While both a child-care program and day camp teach children to cope with temporary separation, camp directly encourages and teaches independence. Every child is taught to handle their own gear, clean up after themselves and become more responsible for their self-care.
Each camp program develops its own community, and kids are encouraged to problem solve and find solutions as a group. Often kids build friendships that last for years, if not a lifetime. Within this community, camp counselors are typically enthusiastic and energetic and act as friends and mentors to their campers.
One of the biggest benefits of camp programs is the amount of time spent outdoors. Whether the camp is specifically nature-based or not, most camps will significantly increase time spent outside playing.
Many camps are skill-based, meaning kids can choose something they love and dive in deep for a week to learn more. Alternatively, all-inclusive or general camp programs teach kids a range of skills not addressed in a child-care setting such as swimming, sports, leadership, teamwork and more.

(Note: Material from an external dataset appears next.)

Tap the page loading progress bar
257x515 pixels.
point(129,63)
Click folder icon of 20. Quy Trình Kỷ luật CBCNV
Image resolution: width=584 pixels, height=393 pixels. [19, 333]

So you want to send your kids to summer camp…now what?
Once you’ve decided to make the move from the child-care setting to summer camp, it’s time to think strategically about making this an easy adjustment for your child. Recognize that this transition can be both exciting and nerve wracking.
Here are a few things to consider:
• Select a camp with a philosophy that aligns with your child’s interest — does you child love sports? Nature? Crafts?
• Talk to you child about what to expect — what will they do, where will they be, how long will they be there?
• Tell them how excited you are and how proud you are of them — engage with your child about their experience getting daily highlights and encouraging continued learning.
• Encourage your child to get ready for camp — let them help pack their lunch or shop for a bathing suit.
• When possible, visit the camp before the program starts. Find out if your camp has an open house, and if not view photos online to give your child a sense of where they will be spending their day.
Summer camp can be a rewarding experience that provides kids with memories and skills that form the foundation for a happy future. With a little preparation and planning this might just be the year to move from a child-care center to day camp.
Gretchen Carlson is the program manager at the Gundalow Company in Portsmouth.